### Items from a dataset
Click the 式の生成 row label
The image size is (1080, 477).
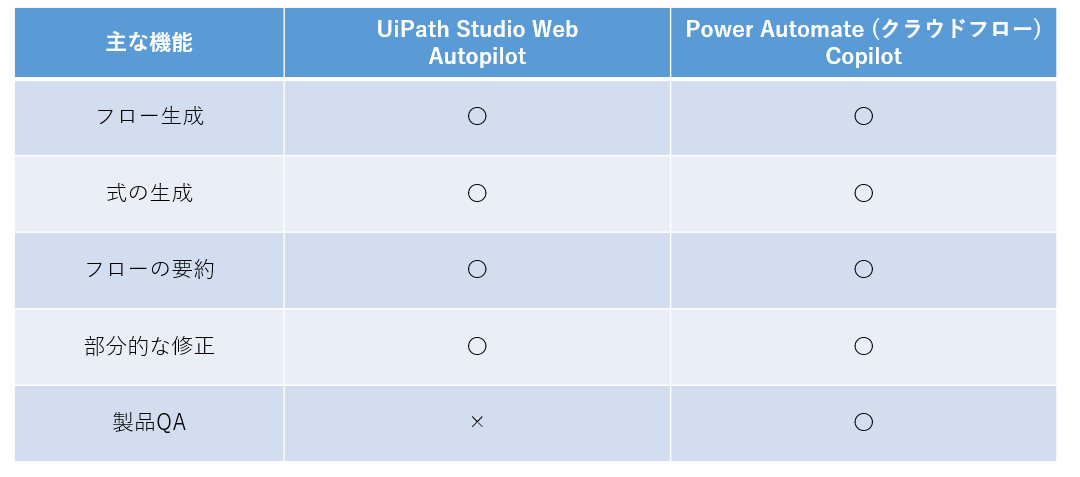pyautogui.click(x=149, y=193)
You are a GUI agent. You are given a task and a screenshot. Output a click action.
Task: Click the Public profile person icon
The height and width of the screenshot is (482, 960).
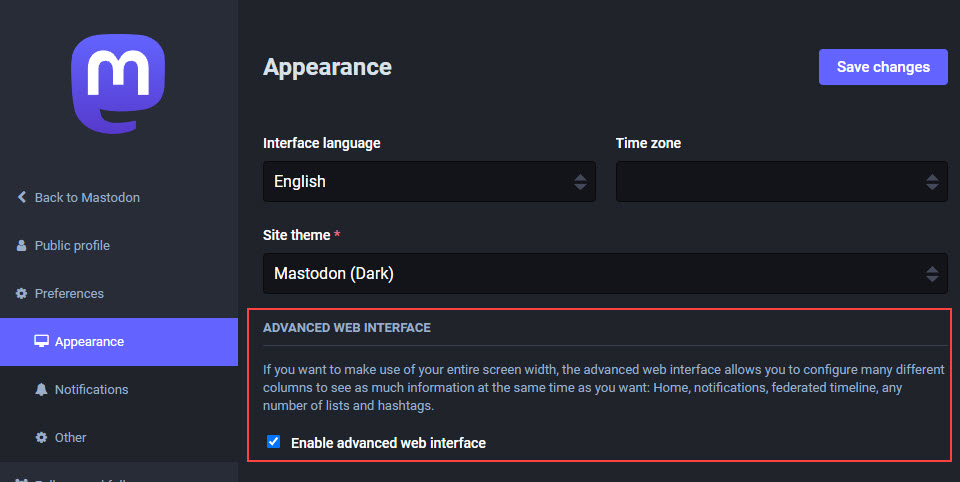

### GOAL
Reproduce the text of every item above line for line, without the pictures.

### SOLUTION TO THIS PROBLEM
Click the 式の生成 row label
The image size is (1080, 477).
pyautogui.click(x=149, y=193)
You are a GUI agent. You are given a task and a screenshot. Output a click action.
Task: Click the Public profile person icon
The height and width of the screenshot is (482, 960).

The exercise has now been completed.